高校時代から歌手になれるという根拠のない自信があった
――キャリアについてお伺いします。歌うことに興味を持ったのは幾つぐらいからですか?
手島 ちっちゃい頃から歌うのが好きだったらしいんですけど、歌手になりたいなって明確に思い出したのは中学3年生ぐらいです。
――どんな音楽を聴いていたんですか?
手島 親の影響でSMAPさんとか、浜崎あゆみさんとか、流行りの音楽を聴くことが多かったです。人生で初めて行ったライブが、EXILEさんの広島グリーンアリーナ公演で。それをきっかけに、カラオケに行ったらEXILEさんの曲ばかり歌っていました。あとはHYさん。この二組はアルバム曲も歌えるぐらい好きでした。
――具体的にアーティストを目指したのはいつ頃ですか?
手島 高校生の頃で、卒業後の進路選択を考える時期です。中学まではサッカーに打ち込んでいたんですが、自分はサッカー選手になれないなと悟って。歌手になりたいって気持ちもあったんですが、そこまで明確ではなかったんです。でも進路を考えたときに、根拠のない自信があったので、やっぱり歌手になりたいなと。それで高校卒業後、大阪に出て、バイトをしながらボイストレーニングに通いました。
――歌手になることにご家族も賛成だったんですか。
手島 基本的には自由にやらせてくれる家ではあったかもしれないですね。やりたいんだったらやってみればいいけど、そのための苦労もしろよということで、ボイストレーニングに通うお金はバイトで稼げと言われました。
――東京ではなく大阪を選んだのは、どういう理由だったんですか。
手島 東京でも大阪でも、どこにいても歌手にはなれると思っていました。僕と同じ尾道出身のポルノグラフィティさんも、大阪結成でしたからね。今考えると、かなり調子に乗っていました。後になって友達に聞いたんですが、中学・高校時代から、「俺は歌手になるから」ってサインを書まくっていたらしいんですよ(笑)。ただ、いきなり東京に行くのは怖かったし、大阪だと尾道に帰省しやすいので、大阪にしたんです。
――大阪に行って良かったことは何ですか?
手島 実は一年間だけ大阪の大学に通っていたんです。母親から、アーティストになれなかったときのことを考えて、大学には行ってほしいと言われ、僕としては音楽の専門学校に行くつもりだったんですが、それまであまり親の言うことを聞いてこなかったし、それぐらいの望みは聞いてあげたいなと。でも、その一年間で大学の友達もできたし、バイト仲間もできたし、短い期間ではありましたけど濃い時間でした。

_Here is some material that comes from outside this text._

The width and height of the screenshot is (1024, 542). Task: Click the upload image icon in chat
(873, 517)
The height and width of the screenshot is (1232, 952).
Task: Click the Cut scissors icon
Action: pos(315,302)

――「avex audition MAX 2013」のアーティスト部⾨でグランプリを受賞したのをきっかけに、SOLIDEMOのメンバーとしてメジャーデビューしますが、やっぱりオーディションも自信満々でしたか?
手島 もちろんです!(笑)。
――それまで人前で歌う経験はあったんですか。
手島 ボイトレで通っていたのがエイベックスアカデミーで、受講生の発表会で歌うことはありましたけど、知らない人たちの前で歌うのはオーディションが初めてでした。
――オーディションは緊張しましたか?
手島 僕よりも歌が上手い人はめちゃくちゃいたんですけど、上手いとか下手とかも分からないような時期だったので、緊張はしなかったです。人前で話すのは緊張するんですけど、歌になると不思議としないんですよ。ファイナルはSHIBUYA-AXで歌ったんですけど、そのときも全く緊張しなくて。翌日、朝のワイドショーで取り上げられたのを見て、責任感みたいなものが襲いかかってきて、食べ物が喉を通らなくなりました(笑)。